À l’ombre de Goldoni
J’aime le théâtre de Goldoni avec passion. C’est pour moi un modèle constant d’écriture. La démarche de cet homme est fraternelle pour un homme de théâtre en quête de modèle : inventer un théâtre avec une troupe. C’est le théâtre que j’aime, artisanal, qui laisse voir ses charnières. On sent de quel bois il est fait. Les acteurs qui l’ont créé sont encore vivants derrière les mots. De pièces en pièces, terres encore inconnues, même en Italie, se mêlent étroitement les vices et les vertus, l’honneur et la dérision, la malice et la vacherie, la bienveillance et la tendresse enfin dont nous avons tant besoin aujourd’hui pour vivre. Toutes ses pièces, il les avait en tête quand il écrivit UNE DES DERNIÈRES SOIRÉES DE CARNAVAL. Il sait que c’est la dernière écrite à Venise pour des acteurs qu’il connaît, pour la ville qu’il chérit et qu’il quitte à contrecœur comme Anzoletto le personnage derrière lequel il se cache. Un long silence suivra, celui du voyage à Paris, puis une nouvelle vie, celle de l’exil d’où jamais il ne reviendra. Au théâtre aussi, on quitte des terres connues, familières où l’on ne revient jamais. Que de « dernières » dont on se dit qu’elles ne seront pas les dernières, qu’on y reviendra.
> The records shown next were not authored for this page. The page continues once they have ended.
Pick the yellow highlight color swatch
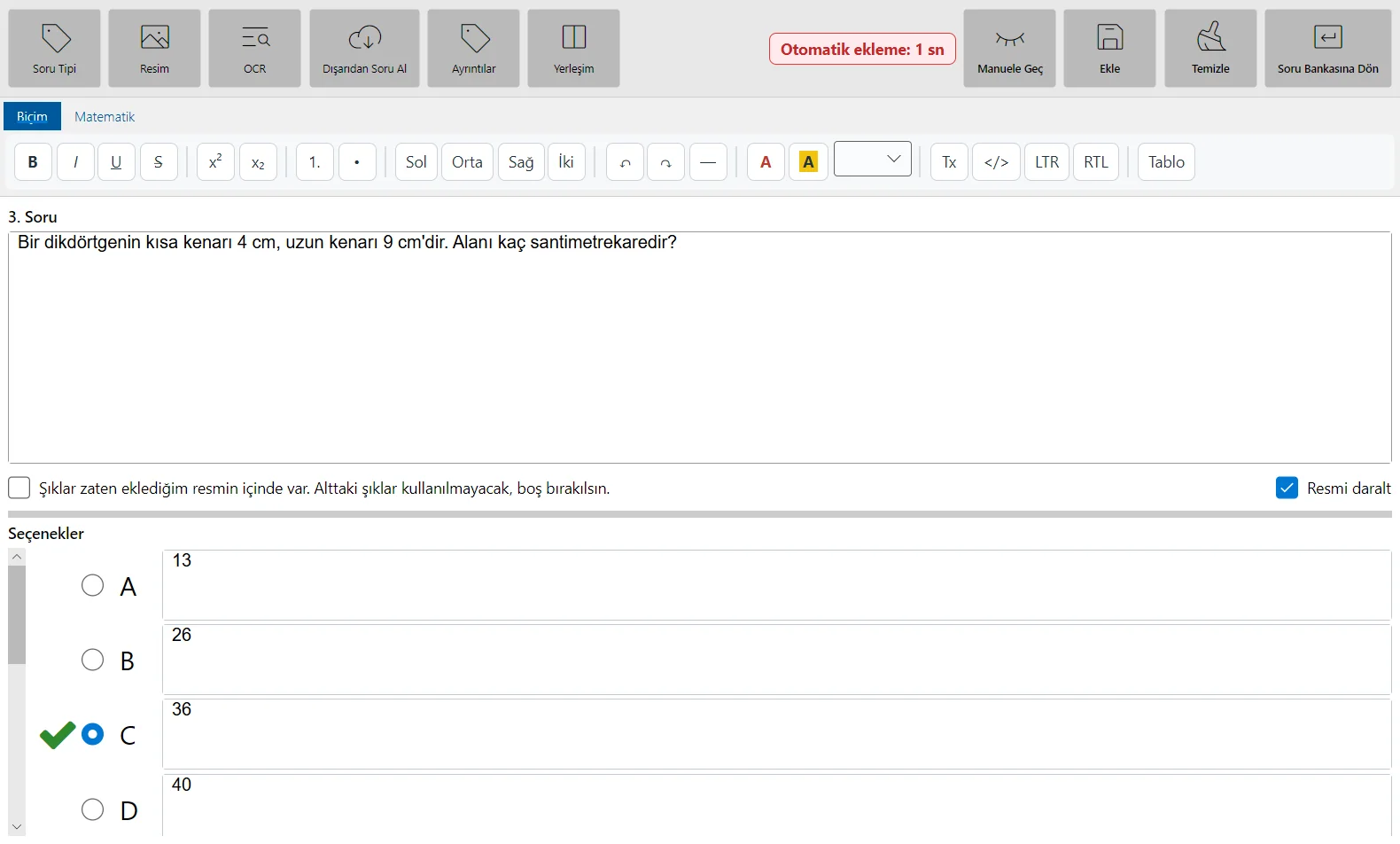Viewport: 1400px width, 844px height. [x=808, y=162]
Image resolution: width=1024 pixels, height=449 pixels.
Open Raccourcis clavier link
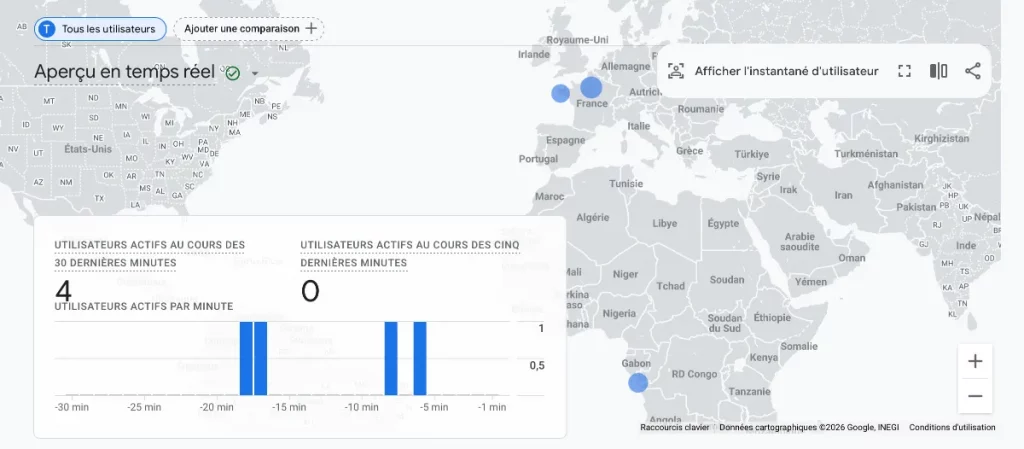click(674, 427)
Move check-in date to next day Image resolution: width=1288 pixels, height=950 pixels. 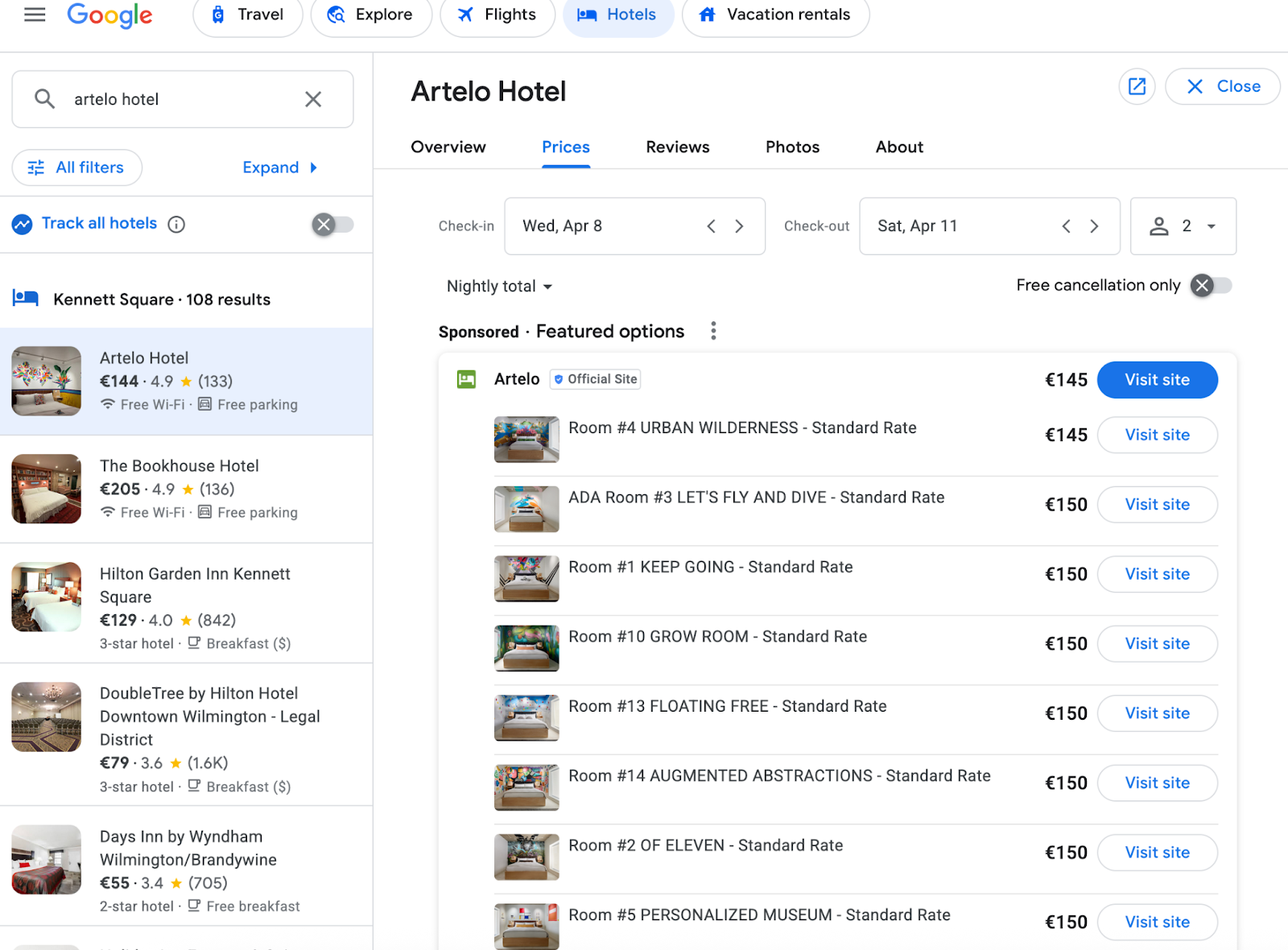pyautogui.click(x=739, y=226)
On fait une grande fête et quelque chose meurt définitivement : le plaisir simple d’une représentation. (…)
Jean-Claude Penchenat
L’UNE DES DERNIÈRES SOIRÉES DE CARNAVAL est une comédie qui peut sembler, à première vue, déroutante car derrière un argument apparemment d’une simplicité inattendue, se profile un « je ne sais quoi », et un « presque rien » qui confèrent une étonnante modernité dramaturgique à cette histoire de tisserands réunis autour d’une table de jeu et d’un bon repas pour fêter la fin du Carnaval : pas de péripéties, ni de coups de théâtre, mais un entrecroisement subtil de rapports et d’échanges humains à l’intérieur d’un groupe homogène. L’un des membres de ce groupe, le dessinateur Anzoletto, doit quitter Venise pour aller travailler à Moscou, où il est invité par des artisans italiens.